Thank you for your support!

Will check briefly! :)

YozoraWolf commented 6 months ago

Thank you for providing these details. I was able to reproduce the issue, which was related to the handling of WAV files. The issue was from files with a .wav extension containing non-WAV data (such as FLAC), which led to errors due to incorrect format assumptions. This PR addresses the problem: #79

Thank you for your support!

Will check briefly! :)

Works great, I did have to downsample my .wav to 16kHz and then it worked. I'm using medium for model, but I want to use small, but now that I try to reuse npx nodejs-whisper download I get nothing. (This might be a new bug though)

ChetanXpro commented 6 months ago

Thank you for providing these details. I was able to reproduce the issue, which was related to the handling of WAV files. The issue was from files with a .wav extension containing non-WAV data (such as FLAC), which led to errors due to incorrect format assumptions. This PR addresses the problem: #79

Thank you for your support! Will check briefly! :)
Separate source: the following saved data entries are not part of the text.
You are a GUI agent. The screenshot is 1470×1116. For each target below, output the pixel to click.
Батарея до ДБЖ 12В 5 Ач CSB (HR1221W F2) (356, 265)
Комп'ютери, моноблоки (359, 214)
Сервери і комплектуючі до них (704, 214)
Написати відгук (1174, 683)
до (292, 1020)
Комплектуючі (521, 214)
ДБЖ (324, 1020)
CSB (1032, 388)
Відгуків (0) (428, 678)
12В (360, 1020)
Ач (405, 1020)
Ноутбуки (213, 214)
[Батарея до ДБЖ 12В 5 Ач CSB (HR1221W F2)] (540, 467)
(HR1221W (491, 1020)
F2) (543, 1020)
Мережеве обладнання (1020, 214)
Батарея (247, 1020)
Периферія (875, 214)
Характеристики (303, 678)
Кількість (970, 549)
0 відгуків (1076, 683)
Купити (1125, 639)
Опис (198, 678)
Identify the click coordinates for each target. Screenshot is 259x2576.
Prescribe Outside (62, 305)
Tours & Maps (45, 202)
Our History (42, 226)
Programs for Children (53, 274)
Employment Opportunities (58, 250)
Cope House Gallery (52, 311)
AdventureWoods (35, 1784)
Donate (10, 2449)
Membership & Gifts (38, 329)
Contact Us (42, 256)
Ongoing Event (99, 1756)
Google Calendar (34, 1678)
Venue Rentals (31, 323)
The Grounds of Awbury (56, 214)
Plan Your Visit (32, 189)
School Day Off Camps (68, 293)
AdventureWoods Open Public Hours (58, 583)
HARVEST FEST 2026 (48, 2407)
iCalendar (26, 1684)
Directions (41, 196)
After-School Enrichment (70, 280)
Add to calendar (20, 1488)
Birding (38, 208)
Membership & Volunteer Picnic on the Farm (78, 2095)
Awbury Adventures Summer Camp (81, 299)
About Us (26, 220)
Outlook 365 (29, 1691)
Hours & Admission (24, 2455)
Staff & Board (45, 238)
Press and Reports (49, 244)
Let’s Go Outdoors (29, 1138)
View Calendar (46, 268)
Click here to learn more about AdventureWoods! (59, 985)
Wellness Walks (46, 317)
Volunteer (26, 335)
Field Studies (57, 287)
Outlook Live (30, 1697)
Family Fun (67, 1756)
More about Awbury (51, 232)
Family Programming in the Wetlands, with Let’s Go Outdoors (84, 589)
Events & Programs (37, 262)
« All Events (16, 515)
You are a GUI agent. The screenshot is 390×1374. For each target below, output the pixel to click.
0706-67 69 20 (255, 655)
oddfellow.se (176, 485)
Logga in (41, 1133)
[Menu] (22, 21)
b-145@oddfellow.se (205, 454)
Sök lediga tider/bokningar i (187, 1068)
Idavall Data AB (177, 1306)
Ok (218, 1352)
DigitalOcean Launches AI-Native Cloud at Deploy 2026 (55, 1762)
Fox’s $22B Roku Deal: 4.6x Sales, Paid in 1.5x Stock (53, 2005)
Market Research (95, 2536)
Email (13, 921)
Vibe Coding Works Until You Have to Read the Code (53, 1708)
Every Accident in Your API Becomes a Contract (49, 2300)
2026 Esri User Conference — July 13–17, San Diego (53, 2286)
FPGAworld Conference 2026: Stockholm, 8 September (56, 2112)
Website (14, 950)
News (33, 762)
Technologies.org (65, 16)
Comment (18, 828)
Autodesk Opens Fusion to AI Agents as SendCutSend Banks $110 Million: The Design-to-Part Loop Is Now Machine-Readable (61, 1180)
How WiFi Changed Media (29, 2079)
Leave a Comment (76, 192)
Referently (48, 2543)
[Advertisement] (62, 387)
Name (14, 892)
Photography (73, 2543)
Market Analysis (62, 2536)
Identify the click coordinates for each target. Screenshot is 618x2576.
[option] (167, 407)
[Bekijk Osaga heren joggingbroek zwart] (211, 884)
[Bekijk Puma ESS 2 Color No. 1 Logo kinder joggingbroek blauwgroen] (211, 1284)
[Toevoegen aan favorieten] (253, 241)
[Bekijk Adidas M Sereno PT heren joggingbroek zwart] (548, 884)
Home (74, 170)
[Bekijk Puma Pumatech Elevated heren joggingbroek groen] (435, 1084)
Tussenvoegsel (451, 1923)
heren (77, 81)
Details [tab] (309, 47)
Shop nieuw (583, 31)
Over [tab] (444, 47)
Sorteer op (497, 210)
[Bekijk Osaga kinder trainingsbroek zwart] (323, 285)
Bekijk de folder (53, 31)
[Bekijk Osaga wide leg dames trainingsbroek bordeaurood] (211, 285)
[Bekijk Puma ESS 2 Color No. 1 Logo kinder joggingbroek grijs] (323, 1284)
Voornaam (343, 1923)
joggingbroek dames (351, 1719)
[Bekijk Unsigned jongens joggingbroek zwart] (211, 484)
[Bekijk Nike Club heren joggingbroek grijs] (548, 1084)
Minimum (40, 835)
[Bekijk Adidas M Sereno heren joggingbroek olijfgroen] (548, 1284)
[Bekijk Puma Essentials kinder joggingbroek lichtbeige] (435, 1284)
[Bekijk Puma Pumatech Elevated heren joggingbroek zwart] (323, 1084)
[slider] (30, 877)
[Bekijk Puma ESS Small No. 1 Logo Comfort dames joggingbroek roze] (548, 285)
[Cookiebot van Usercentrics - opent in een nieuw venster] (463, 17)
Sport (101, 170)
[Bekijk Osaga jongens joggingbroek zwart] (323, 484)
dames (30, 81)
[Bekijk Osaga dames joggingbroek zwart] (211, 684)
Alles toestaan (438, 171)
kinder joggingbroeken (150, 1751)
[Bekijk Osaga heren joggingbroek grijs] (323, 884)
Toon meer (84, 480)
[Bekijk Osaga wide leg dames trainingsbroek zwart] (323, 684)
Works great, I did have to downsample my .wav to 16kHz and then it worked. I'm using medium for model, but I want to use small, but now that I try to reuse npx nodejs-whisper download I get nothing. (This might be a new bug though)

Yeah, I am currently working on that issue. For a temporary fix, you can reinstall the package and then run the download command again.

Also, you don't need to run npx nodejs-whisper download. Instead, you can pass the model name you want to download in autoDownloadModelName. This will automatically download the model if it does not exist.

YozoraWolf commented 6 months ago

Thank you for providing these details. I was able to reproduce the issue, which was related to the handling of WAV files. The issue was from files with a .wav extension containing non-WAV data (such as FLAC), which led to errors due to incorrect format assumptions. This PR addresses the problem: #79

Thank you for your support! Will check briefly! :)

Works great, I did have to downsample my .wav to 16kHz and then it worked. I'm using medium for model, but I want to use small, but now that I try to reuse npx nodejs-whisper download I get nothing. (This might be a new bug though)

Yeah, I am currently working on that issue. For a temporary fix, you can reinstall the package and then run the download command again.

Also, you don't need to run npx nodejs-whisper download. Instead, you can pass the model name you want to download in autoDownloadModelName. This will automatically download the model if it does not exist.

Got it, I think that'll be it for this bug. Thanks for the support :+1:

ChetanXpro commented 6 months ago

You're welcome! If there's anything else you need help with in the future, feel free to reach out.